Public nudity: Legs of young women

‘The thought of getting naked was worse than actually doing it. So, see you at the Vico?’

Public nudity: Legs of young women

At first it was scary but then getting naked in South Korea was liberating, freeing and thought-provoking for writer Fiona Hyde


As I stand in front of my locker in the jjimjilbang in Busan, South Korea, I feel suddenly self-conscious that my pausing could be misread as hovering. Hovering or lurking in the jjimjilbang could be badly misread, I feel. That said, I also feel paralysed because moving would involve first taking all of my clothes off. 

Before we get right into the scary nudity, and we will, let me rewind and explain what a jjimjilbang is. Like neighbouring Japan and places further afield like Finland and Russia, Koreans are big into public pathing. They have a different attitude towards these bathhouses and spas than we do in Ireland – they’re very regularly used, visited in groups of friends or with the whole family, and some stay open all night so that people can sleep there if they need to.

They’re a very social space, where people gather to chat and catch up. 

“The advice for tourists is clear: go totally nude, or risk making yourself look even more odd than you already do.”

Then there is, of course, the nudity. Locker and thermal bath areas are segregated, where nudity is not only encouraged but pretty much required, but then mixed in the public spaces, where there are places to lounge, various hot rooms and cafes selling shaved ice. (This raises problems for trans and non-binary users of the spa, which I think in Ireland would hopefully be mitigated by our sensible laws on self-identification.) 

Jjimjilbang culture

Before rocking up to the jjimjilbang, I read up on the culture. The advice for tourists is clear: go totally nude, or risk making yourself look even more odd than you already do. With that in mind, I steeled myself and went for it.

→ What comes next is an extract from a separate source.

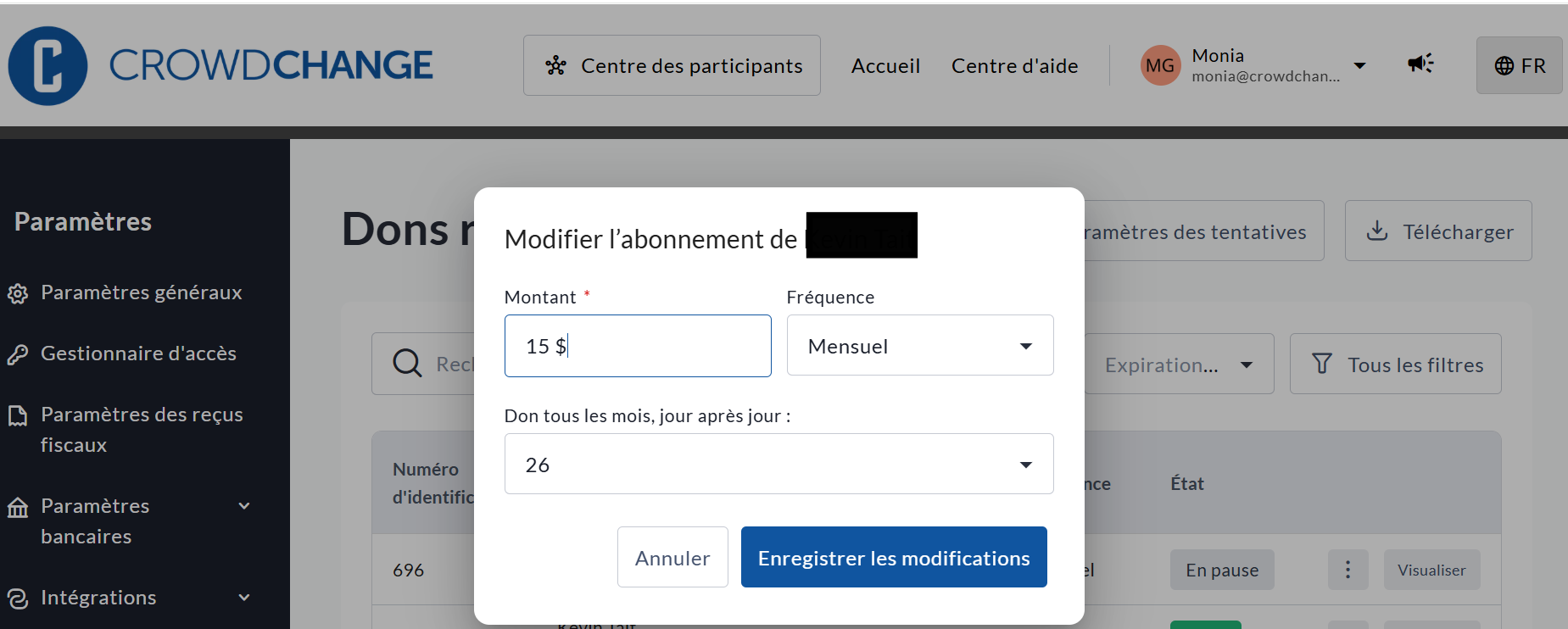Open the Fréquence Mensuel dropdown

tap(919, 346)
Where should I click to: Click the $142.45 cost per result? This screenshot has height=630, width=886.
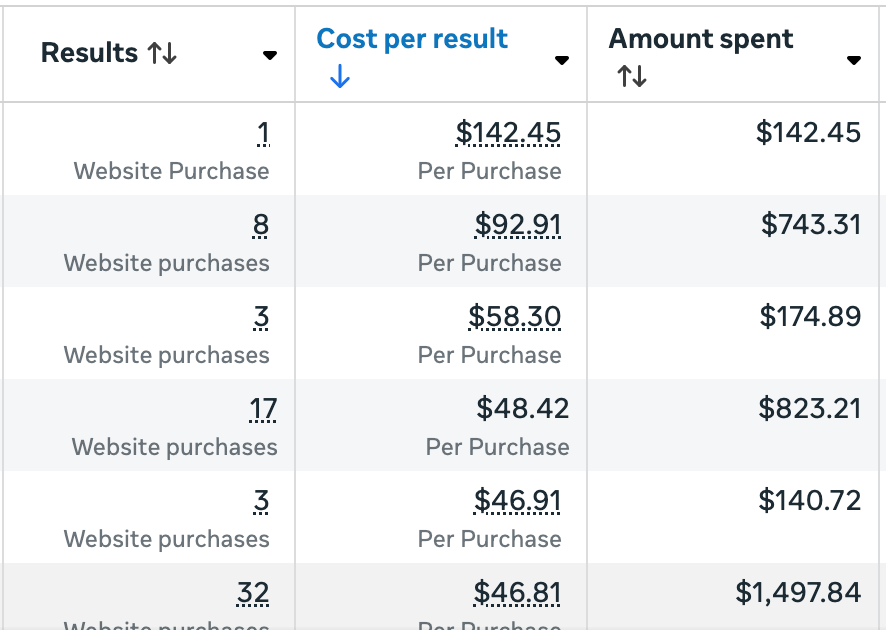pyautogui.click(x=508, y=133)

Like most things in life, the thought of doing it was way worse than actually doing it. No one screamed or fainted, and I didn’t somehow cause a massive scene. Thankfully, me getting in and out of the thermal pools naked passed without anyone giving me a backward glance. In fact, I felt a bit elated by the whole thing – the novelty of it, sure, but also an unexpected feeling of empowerment. 

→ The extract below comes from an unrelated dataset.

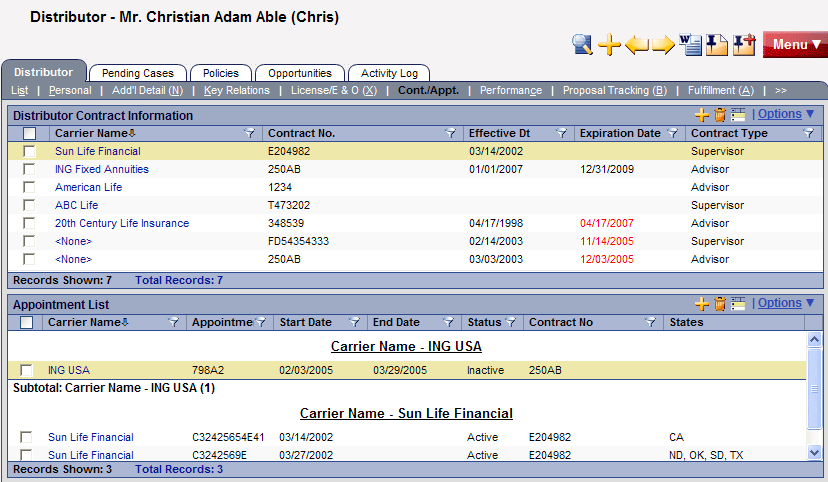Image resolution: width=828 pixels, height=482 pixels.
Task: Check the Sun Life Financial contract row checkbox
Action: coord(29,151)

It’s liberating and freeing to see a wide range of bodies nude – bodies not selling you something, be that a product or a lifestyle, and not at all sexualised. The only places we see platonic nudity in Ireland is in sporting spaces, not social. As a woman who has never really engaged with sports and had no school changing rooms, this was the first time I had ever seen a room full of naked women, just milling about and doing their thing. We see a lot nudity, sure, but none of it de-contextualised like that. 

“Thankfully, me getting in and out of the thermal pools naked passed without anyone giving me a backward glance.”

The sheer number of women in the room highlighted for me just how many lies we’re fed about our bodies by homogenised, so-called ideal figures we get shown. Bodies are incredibly diverse, not just in size, but shape and everything else you can think of.

Perfect body

All of us accept that faces are wonderful for their uniqueness, but then we simultaneously insist there is one default idea of what a perfect body should look like. In fact, bodies are just as unique as faces. And just as wonderful for it. Maybe I knew this on some level, but seeing it for myself in the jjimjilbang made me realise the truth of it in a new way. 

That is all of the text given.